Based on the novel by Thomas Mallon and adapted by Ron Nyswaner, “Fellow Travelers” follows two gay men who meet at the height of McCarthyism and traces their romance over decades, from the ’50s to the ’80s. If this reminds you of another film, it’s “The Way We Were,” with Jewish being replaced by Queer, Robert Redford’s golden boy Hubbell Gardiner morphing into tall, dark, and handsome Matt Bomer’s Hawkins Fuller, and Barbra Streisand’s lovestruck Katie Morosky becoming the Catholic and bespectacled Tim Laughlin, played by Jonathan Bailey.
The series opens with the “Lavender Scare” of the early 1950s when hundreds of LGBTQ+ men and women lost their government positions during the anti-communist and anti-gay witchhunts of the early Eisenhower/Nixon era. Nyswaner skillfully weaves a story that involves both fictional and real-life characters. The audience is introduced to Senator Joe McCarthy (played by Chris Bauer) his bulldog Roy Cohn (played by Will Brill), and Cohn’s pretty boy David Schine (Matt Visser) the heir to a hotel chain fortune (Lillian Hellman dubbed them “Bonnie, Bonnie, and Clyde.”) Cohn, who was responsible for sending the Rosenbergs to the gas chamber and was featured prominently as a character in “Angels in America,” was both a victim and complicit in homophobia and died from an AIDS-related illness; McCarthy had numerous gay one-night stands, while the relationship between Cohn and Schine has always been a mystery. These men interact with Hawkins and Tim at cocktail parties and government functions always just a heartbeat away from destroying their lives and careers.

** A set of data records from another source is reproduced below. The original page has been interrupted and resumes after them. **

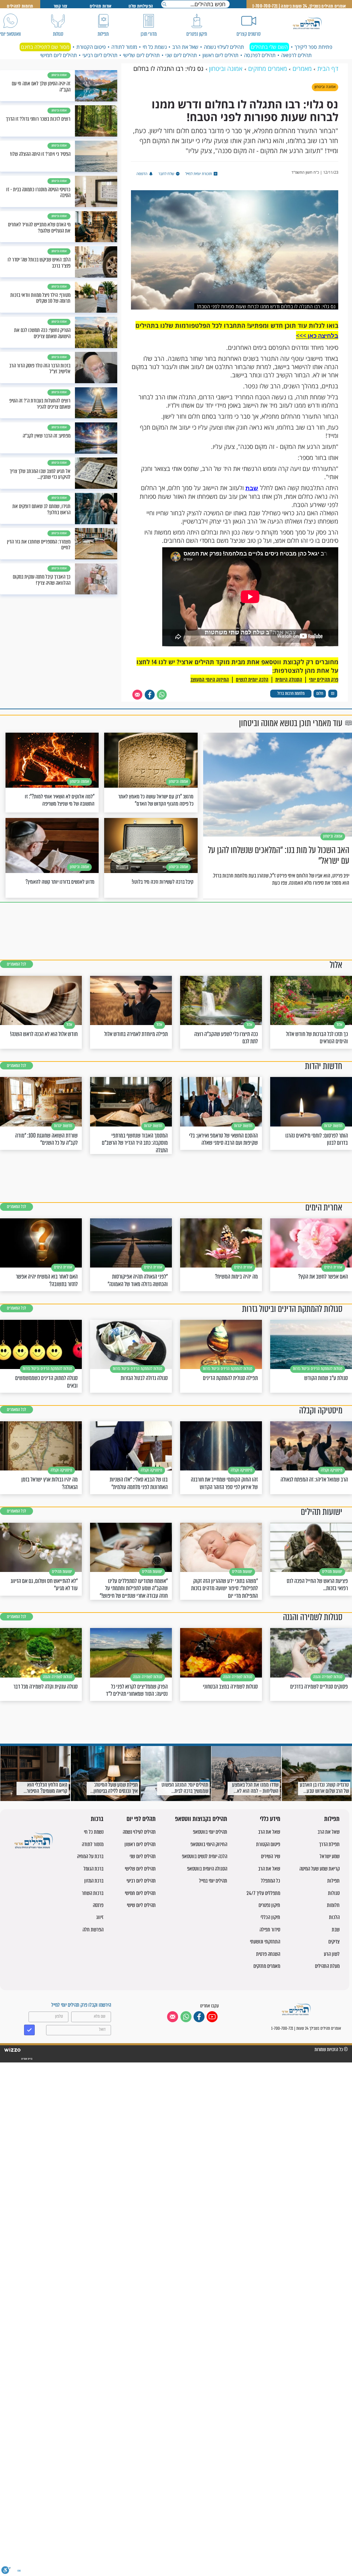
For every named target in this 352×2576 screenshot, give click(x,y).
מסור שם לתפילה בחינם (45, 46)
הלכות (334, 1917)
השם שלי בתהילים (269, 46)
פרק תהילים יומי (323, 679)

However, it was one of McCarthy’s trysts in the gay demimonde that ended up being one of the many things that destroyed him.
Tim, who initially works in McCarthy’s office falls madly in love with Hawkins, a person who knows the ropes and will do anything to protect his government career, including marrying his boss (the fictitious Senator Smith, a McCarthy opponent, played by Linus Roach)’s daughter, the long-suffering Allison Williams. Like Barbra’s Katie, this leaves Bailey’s Tim out in the cold, a life wasted pining for someone who can never reciprocate their love. There are, however, a trove of deliciously explicit if predictable sex scenes with Bomer’s Hawkins always aggressively on top and Bailey’s Tim a very submissive bottom.
In addition to the main storyline, the movie has two subplots that involve LGBTQ+ characters. The first one revolves around a Black journalist, played by Jelani Alladin, who has a drag queen boyfriend – oh that old cliche! The other subplot features a lesbian government employee, played by Erin Neufer, who has a girlfriend that she abruptly and callously throws under the bus when the ax begins to fall. Unfortunately, these storylines seem to be included solely for diversity; they come across as mere padding and distract from the main plot.
Overall, compulsively watchable, just not a classic.